Work request => Scan the records for "agent". Report each line that includes it.
+ + + + +
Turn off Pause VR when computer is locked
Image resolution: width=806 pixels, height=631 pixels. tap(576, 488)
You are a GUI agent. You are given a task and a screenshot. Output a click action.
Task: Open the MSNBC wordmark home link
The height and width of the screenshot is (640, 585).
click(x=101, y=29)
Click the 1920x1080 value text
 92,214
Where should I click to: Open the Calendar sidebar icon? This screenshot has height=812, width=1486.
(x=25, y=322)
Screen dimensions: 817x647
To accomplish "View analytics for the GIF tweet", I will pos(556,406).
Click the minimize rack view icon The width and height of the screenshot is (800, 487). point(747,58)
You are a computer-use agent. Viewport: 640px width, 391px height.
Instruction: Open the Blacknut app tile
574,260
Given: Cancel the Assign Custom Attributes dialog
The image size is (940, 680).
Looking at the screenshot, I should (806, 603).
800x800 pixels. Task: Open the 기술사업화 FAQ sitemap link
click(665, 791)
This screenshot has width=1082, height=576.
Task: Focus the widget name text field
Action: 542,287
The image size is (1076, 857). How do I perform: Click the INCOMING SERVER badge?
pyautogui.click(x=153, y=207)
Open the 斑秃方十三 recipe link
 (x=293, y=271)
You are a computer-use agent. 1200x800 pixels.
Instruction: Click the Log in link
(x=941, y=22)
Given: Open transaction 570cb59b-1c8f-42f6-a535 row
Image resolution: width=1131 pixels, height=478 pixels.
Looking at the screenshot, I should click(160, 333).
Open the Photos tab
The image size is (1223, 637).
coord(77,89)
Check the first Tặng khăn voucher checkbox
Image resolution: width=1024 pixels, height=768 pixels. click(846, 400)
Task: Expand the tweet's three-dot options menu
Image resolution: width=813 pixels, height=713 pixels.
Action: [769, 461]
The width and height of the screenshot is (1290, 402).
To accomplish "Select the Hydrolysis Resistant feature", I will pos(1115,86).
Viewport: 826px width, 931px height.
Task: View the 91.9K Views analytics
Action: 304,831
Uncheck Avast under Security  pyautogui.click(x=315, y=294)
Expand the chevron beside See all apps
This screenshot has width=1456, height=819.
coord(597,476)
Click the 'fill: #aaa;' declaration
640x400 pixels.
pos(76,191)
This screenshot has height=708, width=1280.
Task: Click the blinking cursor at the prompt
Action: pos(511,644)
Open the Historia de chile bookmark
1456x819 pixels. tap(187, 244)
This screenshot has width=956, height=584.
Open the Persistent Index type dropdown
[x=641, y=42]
+ + + + +
Task answer =>
You are a GUI agent. You are given a task and a screenshot. Output a click action.
You are a computer-use agent. Viewport: 640px width, 391px height.
You are a computer-use agent. 1200x800 pixels.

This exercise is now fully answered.